연습 과제 ::
아래 모든 항목의 줄을 한 글자도 바꾸지 말고 그대로 출력하세요. 그림은 답에 넣지 마세요.

과제 자료 ::
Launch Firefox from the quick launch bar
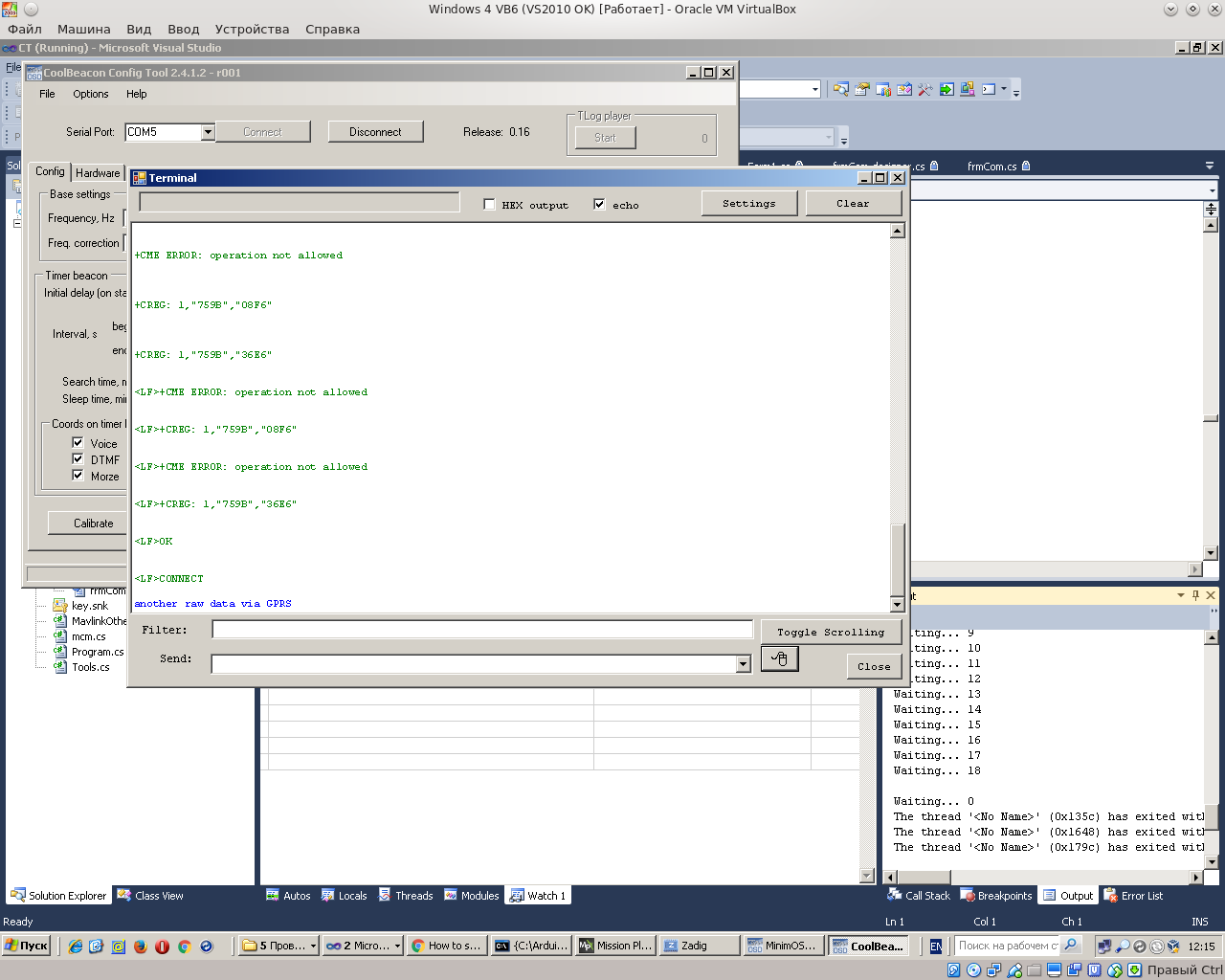1225x980 pixels. tap(140, 946)
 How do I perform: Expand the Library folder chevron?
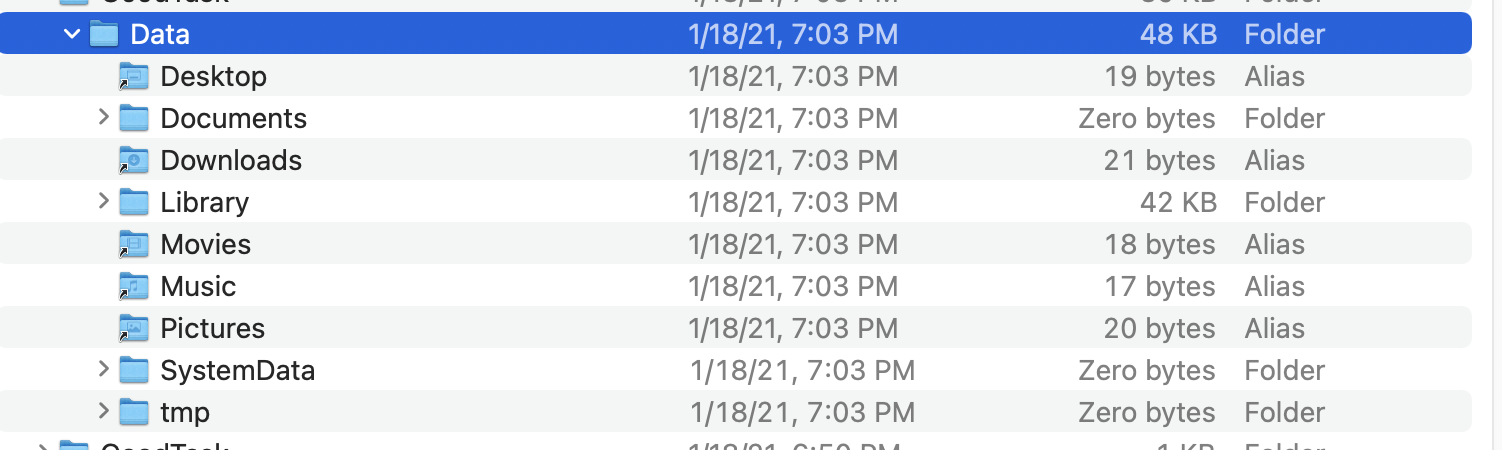(x=103, y=202)
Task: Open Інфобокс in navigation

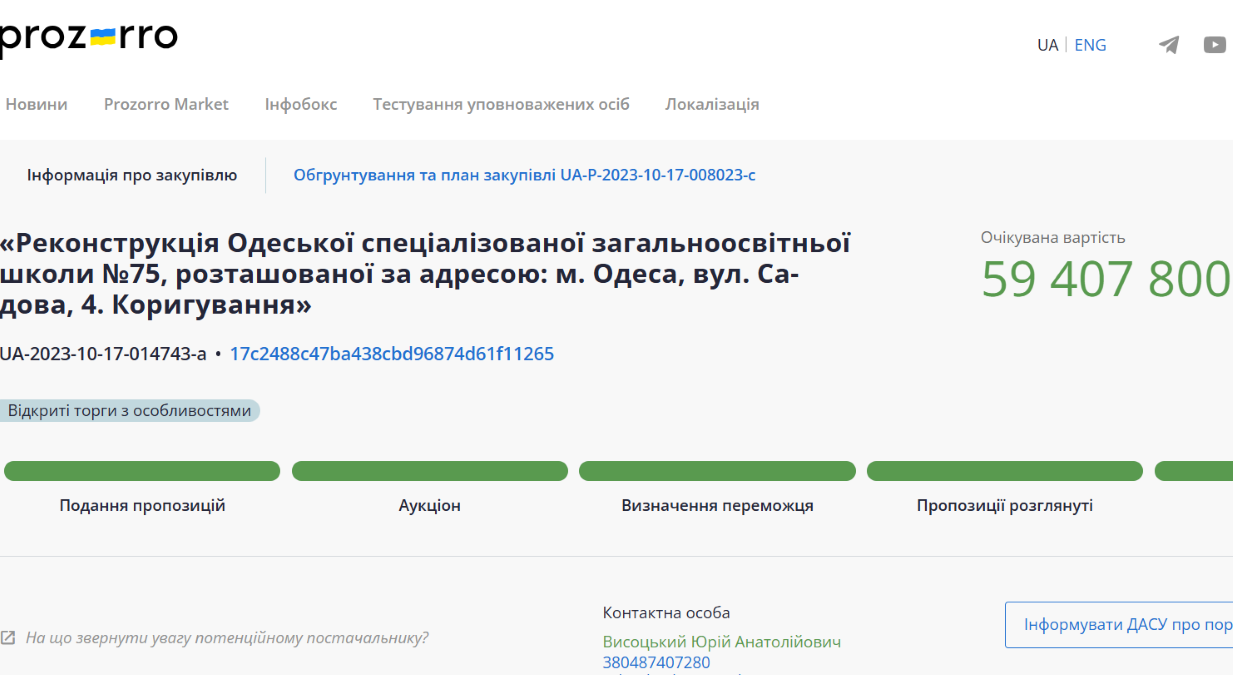Action: click(x=301, y=104)
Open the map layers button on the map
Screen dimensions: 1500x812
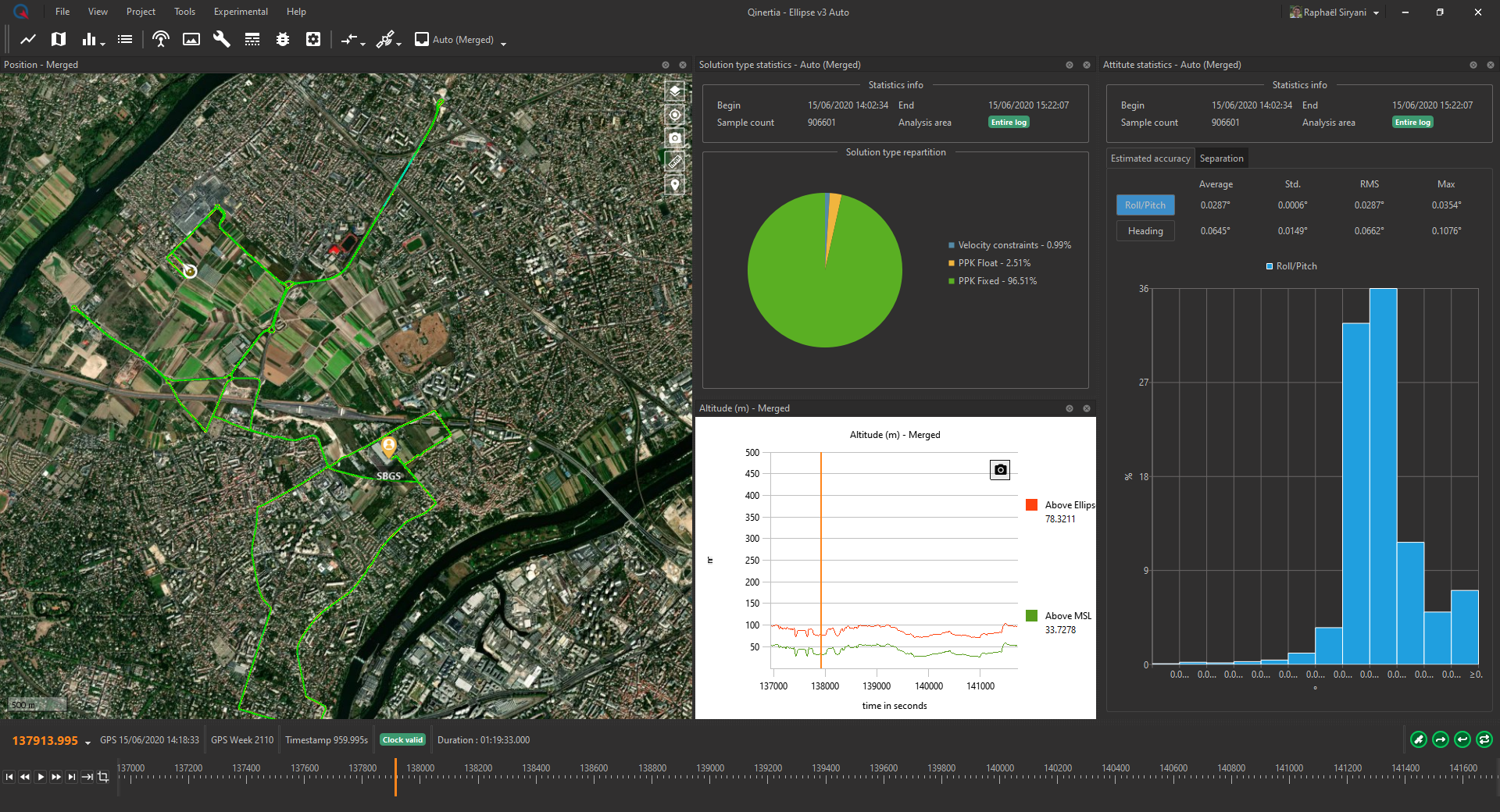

풀이 ::
Launch Firefox from the quick launch bar
1225x980 pixels. tap(140, 946)
 How do I perform: Expand the Library folder chevron?
(x=103, y=202)
Task: Open Інфобокс in navigation

Action: click(x=301, y=104)
Open the map layers button on the map
Screen dimensions: 1500x812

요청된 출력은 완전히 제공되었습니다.